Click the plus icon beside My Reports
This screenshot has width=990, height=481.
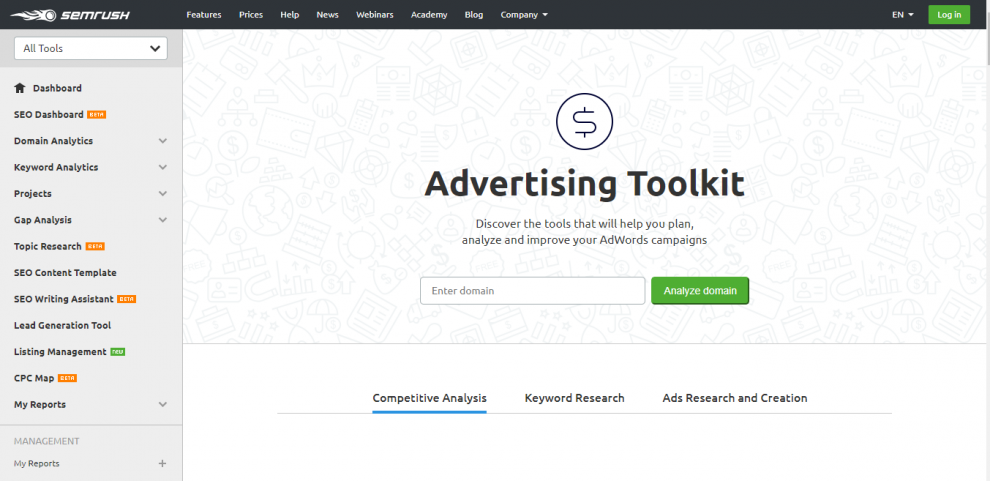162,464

==

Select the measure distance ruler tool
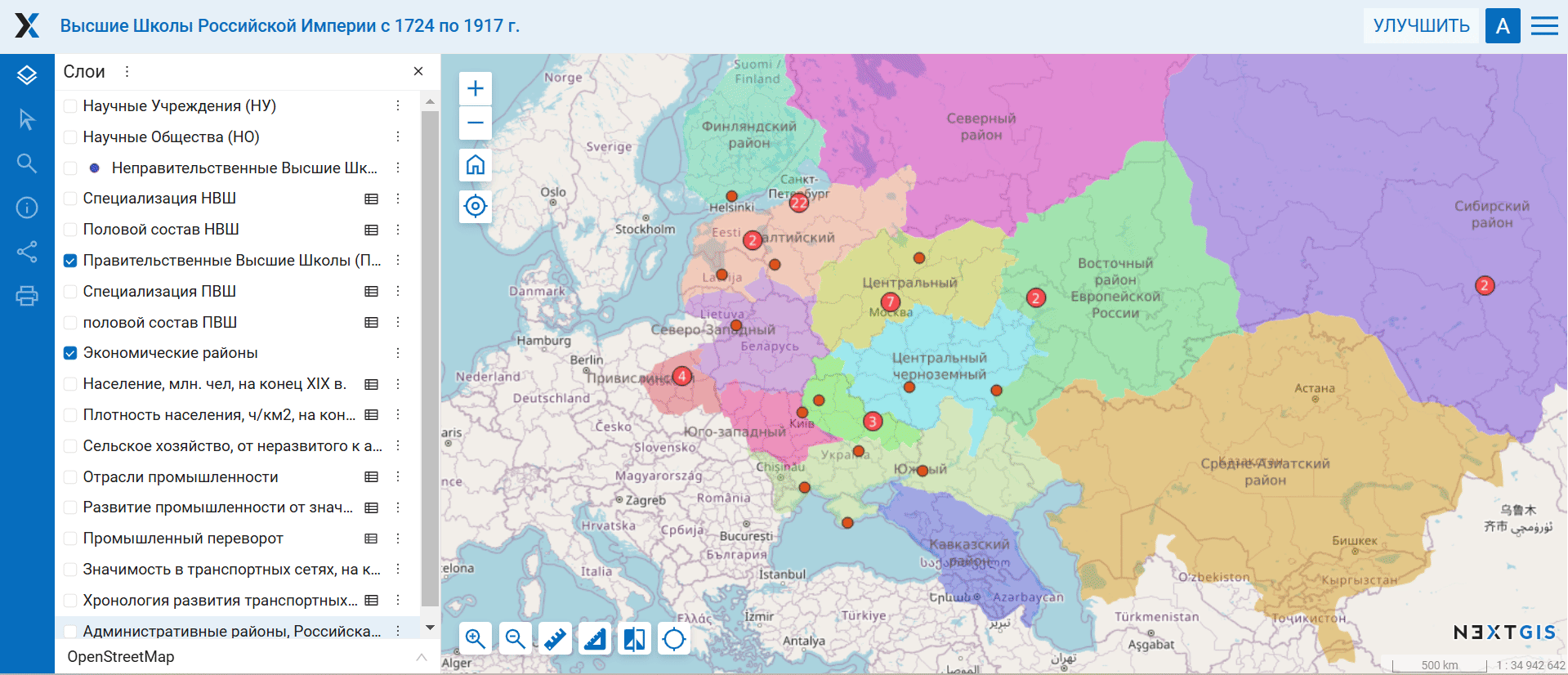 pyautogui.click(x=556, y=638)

...

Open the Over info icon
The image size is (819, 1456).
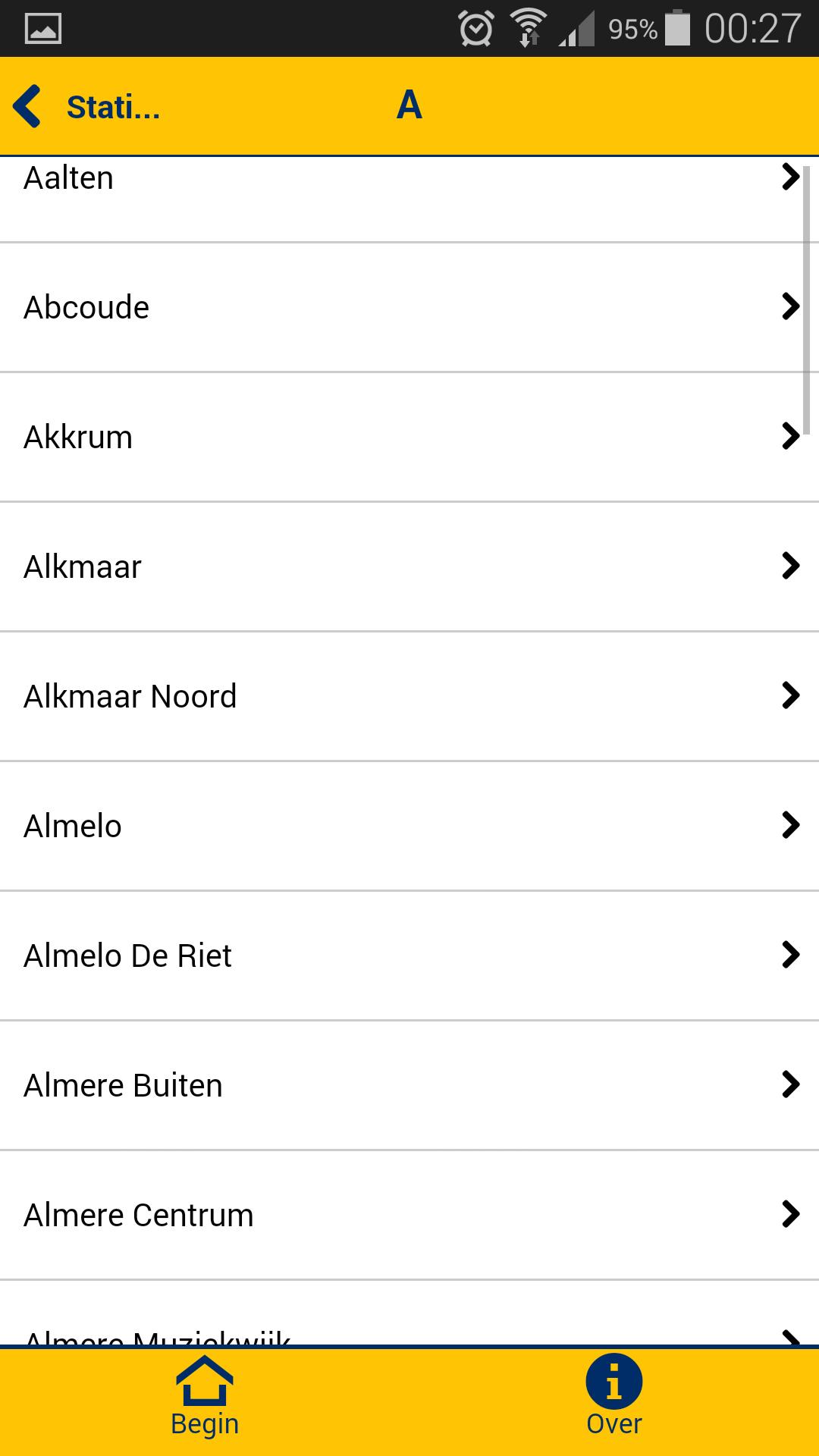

### REQUIREMENT
Which lines of the data hold the string "icon"? Return each of them.

### RESPONSE TO THE EXERCISE
Click the plus icon beside My Reports
Open the Over info icon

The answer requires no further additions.